# Directions
Which lines below include the string "words"? Please show each one.

# Provided records
•••••
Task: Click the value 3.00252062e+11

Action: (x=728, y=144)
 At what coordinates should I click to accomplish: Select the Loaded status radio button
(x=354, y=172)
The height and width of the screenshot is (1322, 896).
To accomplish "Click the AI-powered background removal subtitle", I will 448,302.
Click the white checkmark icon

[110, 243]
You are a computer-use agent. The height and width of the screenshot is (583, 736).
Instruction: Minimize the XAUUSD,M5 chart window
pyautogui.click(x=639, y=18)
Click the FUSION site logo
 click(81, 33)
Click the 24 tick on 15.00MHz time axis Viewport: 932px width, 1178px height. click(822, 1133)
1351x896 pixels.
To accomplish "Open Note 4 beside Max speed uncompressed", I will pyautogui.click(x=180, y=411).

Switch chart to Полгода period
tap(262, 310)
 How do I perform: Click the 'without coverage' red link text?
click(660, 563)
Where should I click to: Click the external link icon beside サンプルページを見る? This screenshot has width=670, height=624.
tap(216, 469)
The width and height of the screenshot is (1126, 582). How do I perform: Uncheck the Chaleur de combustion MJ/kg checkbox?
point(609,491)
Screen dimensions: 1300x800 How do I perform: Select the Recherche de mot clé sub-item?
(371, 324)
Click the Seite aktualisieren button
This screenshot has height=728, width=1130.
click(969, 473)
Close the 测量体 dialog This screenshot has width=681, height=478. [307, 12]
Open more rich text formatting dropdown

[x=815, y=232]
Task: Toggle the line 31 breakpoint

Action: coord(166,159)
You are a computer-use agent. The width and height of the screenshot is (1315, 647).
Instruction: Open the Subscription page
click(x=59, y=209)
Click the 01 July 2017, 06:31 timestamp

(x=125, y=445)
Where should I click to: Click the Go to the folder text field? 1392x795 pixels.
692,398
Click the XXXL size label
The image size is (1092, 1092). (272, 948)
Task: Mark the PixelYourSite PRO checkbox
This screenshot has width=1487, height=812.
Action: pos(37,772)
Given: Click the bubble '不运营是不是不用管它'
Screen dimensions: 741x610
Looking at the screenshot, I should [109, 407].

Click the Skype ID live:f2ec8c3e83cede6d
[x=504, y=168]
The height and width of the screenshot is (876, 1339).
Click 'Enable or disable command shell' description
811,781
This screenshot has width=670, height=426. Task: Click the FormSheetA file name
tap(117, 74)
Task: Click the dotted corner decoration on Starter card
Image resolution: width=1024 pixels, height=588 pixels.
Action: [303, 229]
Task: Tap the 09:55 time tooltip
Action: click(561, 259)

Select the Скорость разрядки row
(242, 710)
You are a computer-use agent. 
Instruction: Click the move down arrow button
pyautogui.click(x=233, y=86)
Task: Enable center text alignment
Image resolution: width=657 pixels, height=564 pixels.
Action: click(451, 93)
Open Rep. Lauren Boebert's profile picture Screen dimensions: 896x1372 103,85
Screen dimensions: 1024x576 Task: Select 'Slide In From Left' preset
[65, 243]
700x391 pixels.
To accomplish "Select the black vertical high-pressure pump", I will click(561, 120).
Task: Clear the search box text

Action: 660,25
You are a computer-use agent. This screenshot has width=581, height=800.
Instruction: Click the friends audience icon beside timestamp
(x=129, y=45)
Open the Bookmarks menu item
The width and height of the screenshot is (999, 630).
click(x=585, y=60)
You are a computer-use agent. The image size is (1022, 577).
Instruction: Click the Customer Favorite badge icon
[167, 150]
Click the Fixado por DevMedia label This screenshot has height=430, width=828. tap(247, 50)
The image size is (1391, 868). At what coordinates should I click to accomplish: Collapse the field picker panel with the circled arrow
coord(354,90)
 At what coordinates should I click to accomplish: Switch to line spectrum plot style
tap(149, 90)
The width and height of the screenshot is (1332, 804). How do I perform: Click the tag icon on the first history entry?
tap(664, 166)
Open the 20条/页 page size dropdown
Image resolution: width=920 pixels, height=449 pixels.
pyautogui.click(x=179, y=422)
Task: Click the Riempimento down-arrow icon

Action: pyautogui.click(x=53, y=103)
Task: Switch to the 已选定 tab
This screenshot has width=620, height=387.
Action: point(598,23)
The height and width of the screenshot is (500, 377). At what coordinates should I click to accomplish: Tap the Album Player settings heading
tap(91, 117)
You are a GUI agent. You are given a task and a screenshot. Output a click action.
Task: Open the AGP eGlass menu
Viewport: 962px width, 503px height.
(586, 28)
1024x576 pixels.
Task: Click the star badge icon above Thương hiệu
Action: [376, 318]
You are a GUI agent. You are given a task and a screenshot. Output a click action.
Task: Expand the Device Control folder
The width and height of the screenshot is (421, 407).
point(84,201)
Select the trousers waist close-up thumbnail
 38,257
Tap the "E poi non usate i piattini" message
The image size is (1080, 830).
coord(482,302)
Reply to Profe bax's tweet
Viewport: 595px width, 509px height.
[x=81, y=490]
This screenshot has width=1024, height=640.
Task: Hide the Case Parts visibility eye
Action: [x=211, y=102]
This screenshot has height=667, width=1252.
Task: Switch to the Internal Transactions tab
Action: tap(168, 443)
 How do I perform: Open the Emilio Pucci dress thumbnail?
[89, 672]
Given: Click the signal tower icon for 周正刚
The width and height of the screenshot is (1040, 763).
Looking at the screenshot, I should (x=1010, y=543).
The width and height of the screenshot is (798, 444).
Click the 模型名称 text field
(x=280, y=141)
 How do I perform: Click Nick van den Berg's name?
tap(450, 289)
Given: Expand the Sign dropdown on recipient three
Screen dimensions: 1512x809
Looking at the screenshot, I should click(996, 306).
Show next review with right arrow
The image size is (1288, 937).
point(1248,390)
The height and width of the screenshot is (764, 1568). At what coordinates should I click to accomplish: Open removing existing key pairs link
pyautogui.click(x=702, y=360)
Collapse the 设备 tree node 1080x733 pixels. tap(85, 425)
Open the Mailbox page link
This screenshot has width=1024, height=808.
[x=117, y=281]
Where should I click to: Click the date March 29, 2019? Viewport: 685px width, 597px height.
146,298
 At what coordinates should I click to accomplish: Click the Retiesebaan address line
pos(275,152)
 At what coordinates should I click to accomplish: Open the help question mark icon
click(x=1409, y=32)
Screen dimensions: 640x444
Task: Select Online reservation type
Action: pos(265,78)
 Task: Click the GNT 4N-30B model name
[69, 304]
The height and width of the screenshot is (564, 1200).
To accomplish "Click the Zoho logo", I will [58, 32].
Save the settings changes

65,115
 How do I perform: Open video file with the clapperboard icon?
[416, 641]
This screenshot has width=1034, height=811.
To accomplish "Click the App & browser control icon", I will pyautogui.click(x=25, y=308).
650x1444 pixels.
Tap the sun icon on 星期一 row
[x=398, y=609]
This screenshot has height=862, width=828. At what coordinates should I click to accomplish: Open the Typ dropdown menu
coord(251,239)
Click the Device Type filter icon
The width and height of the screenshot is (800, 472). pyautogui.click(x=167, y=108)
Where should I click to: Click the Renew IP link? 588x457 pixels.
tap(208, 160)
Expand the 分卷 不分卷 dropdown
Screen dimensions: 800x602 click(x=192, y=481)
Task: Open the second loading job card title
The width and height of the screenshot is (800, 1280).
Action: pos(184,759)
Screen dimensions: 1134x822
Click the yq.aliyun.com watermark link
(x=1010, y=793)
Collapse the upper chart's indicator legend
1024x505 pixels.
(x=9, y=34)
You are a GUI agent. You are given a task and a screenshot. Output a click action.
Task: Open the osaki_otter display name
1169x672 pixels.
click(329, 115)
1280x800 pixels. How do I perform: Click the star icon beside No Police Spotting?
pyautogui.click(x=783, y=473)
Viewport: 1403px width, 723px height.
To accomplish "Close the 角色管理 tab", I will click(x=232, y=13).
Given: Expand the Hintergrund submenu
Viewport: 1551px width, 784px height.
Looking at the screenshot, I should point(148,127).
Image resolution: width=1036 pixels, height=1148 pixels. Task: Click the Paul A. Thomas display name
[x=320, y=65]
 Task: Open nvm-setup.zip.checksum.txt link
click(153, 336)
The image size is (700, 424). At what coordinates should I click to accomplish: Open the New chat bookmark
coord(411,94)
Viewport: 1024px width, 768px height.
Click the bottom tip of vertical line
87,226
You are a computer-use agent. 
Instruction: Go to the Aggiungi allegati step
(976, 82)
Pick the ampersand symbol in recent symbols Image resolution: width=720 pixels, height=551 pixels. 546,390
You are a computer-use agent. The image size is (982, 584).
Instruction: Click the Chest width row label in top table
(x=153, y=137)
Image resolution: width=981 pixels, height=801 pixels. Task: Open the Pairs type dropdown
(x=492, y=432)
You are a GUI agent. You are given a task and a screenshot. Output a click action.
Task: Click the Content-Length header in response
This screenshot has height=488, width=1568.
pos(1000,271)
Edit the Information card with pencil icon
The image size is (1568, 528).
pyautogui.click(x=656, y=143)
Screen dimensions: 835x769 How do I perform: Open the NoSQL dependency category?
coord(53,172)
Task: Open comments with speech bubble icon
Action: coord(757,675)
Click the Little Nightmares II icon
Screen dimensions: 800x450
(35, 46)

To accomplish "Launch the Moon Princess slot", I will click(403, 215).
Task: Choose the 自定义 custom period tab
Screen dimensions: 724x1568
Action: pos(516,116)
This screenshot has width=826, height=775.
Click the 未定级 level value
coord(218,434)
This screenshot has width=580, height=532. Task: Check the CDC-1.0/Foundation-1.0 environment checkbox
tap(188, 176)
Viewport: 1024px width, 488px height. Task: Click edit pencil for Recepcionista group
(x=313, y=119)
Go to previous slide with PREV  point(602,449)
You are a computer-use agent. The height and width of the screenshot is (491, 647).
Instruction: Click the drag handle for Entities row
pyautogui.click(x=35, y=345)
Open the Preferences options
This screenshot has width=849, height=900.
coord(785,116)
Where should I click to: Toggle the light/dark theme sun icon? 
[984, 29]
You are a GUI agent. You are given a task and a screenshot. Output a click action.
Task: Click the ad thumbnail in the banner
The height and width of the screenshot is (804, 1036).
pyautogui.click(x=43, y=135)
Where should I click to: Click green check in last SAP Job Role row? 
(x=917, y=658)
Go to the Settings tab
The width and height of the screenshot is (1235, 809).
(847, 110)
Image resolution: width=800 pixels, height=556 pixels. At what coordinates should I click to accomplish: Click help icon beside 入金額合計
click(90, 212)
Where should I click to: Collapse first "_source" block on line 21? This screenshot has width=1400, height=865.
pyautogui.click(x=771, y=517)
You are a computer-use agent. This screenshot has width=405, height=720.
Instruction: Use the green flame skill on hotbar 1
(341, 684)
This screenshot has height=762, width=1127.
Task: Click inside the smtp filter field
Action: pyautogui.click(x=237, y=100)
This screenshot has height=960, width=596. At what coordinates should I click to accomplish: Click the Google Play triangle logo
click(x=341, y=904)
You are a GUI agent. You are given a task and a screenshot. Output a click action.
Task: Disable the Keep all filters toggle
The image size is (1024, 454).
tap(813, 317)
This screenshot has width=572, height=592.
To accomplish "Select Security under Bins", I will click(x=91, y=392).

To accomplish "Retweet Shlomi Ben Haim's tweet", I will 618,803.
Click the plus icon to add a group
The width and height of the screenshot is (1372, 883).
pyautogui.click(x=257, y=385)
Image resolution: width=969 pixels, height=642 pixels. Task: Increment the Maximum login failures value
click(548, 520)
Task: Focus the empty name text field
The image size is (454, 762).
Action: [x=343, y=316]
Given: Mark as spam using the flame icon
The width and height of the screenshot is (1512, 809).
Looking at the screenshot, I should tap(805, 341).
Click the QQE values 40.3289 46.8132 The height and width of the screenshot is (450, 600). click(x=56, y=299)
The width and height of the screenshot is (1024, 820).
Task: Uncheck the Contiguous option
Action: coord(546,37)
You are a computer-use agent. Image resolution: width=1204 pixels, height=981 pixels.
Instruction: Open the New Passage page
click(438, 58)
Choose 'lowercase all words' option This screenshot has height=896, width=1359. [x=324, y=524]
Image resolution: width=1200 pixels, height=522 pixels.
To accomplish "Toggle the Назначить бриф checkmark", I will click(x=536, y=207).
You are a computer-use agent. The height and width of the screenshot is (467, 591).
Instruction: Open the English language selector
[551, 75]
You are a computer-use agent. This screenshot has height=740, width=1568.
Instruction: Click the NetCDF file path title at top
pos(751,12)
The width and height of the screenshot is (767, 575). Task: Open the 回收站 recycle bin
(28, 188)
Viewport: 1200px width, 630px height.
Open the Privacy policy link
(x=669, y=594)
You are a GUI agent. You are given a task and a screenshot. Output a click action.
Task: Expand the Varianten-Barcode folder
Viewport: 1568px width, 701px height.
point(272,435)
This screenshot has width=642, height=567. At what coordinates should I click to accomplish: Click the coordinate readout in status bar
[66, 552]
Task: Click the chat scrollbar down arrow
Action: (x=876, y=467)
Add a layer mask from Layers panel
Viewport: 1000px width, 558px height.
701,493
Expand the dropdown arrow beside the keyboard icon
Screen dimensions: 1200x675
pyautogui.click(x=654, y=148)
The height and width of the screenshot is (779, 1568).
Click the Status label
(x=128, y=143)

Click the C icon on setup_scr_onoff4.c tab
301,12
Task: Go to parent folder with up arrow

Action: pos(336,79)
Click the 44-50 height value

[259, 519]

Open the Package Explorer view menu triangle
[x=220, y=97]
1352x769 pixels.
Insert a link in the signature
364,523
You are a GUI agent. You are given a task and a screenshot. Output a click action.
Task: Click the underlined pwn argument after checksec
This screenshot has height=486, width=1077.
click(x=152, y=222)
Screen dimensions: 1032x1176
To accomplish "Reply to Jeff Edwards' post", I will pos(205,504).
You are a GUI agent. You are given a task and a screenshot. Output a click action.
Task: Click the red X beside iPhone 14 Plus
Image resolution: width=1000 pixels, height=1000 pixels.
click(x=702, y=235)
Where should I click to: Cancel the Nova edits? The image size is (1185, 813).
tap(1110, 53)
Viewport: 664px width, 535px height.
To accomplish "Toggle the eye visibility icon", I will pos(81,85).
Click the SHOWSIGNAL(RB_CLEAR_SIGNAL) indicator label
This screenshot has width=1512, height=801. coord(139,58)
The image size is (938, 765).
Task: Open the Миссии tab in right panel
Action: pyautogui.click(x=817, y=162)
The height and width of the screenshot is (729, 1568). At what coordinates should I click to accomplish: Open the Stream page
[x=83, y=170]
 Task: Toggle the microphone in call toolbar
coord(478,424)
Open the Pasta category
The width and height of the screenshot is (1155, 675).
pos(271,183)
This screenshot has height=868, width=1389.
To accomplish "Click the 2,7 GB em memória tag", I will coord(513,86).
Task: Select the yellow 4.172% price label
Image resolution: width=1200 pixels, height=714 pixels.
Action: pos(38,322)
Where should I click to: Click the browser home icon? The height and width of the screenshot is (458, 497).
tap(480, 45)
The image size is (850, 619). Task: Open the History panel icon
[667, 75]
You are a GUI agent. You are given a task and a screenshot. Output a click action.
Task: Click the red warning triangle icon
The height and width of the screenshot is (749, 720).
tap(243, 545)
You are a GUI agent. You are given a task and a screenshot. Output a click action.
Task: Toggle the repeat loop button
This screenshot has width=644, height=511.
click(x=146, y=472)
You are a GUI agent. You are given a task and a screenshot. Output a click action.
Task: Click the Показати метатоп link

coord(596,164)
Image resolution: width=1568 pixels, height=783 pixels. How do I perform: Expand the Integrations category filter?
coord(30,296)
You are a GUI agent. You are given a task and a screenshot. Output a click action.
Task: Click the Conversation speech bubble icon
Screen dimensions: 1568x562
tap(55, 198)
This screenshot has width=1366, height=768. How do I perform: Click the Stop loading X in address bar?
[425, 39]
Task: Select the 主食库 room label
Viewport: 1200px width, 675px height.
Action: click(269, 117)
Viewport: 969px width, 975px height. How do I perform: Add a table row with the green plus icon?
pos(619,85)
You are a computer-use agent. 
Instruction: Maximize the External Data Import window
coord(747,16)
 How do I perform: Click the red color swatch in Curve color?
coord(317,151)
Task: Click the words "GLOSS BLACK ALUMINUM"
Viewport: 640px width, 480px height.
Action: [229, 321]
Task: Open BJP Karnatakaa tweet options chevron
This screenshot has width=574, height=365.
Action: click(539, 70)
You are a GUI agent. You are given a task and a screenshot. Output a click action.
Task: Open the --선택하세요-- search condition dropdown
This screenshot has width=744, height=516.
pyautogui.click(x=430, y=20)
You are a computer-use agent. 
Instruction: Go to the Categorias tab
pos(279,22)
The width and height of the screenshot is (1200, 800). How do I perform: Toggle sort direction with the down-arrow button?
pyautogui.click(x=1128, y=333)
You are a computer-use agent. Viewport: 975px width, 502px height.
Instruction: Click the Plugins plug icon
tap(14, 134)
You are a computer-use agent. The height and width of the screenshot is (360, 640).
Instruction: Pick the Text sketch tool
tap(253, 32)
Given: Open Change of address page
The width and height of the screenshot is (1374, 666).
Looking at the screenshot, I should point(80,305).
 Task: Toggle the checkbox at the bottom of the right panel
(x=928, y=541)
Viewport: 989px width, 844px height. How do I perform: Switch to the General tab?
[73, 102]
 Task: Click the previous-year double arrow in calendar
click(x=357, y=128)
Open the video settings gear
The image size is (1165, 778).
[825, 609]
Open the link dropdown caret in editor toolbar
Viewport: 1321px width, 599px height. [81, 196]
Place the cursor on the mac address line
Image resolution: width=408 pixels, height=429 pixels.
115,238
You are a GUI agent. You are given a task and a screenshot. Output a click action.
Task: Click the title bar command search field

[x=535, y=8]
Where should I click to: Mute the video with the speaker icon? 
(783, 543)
•••••
# Exercise answer
Choose 'lowercase all words' option This screenshot has height=896, width=1359. [x=324, y=524]
Task: Click the words "GLOSS BLACK ALUMINUM"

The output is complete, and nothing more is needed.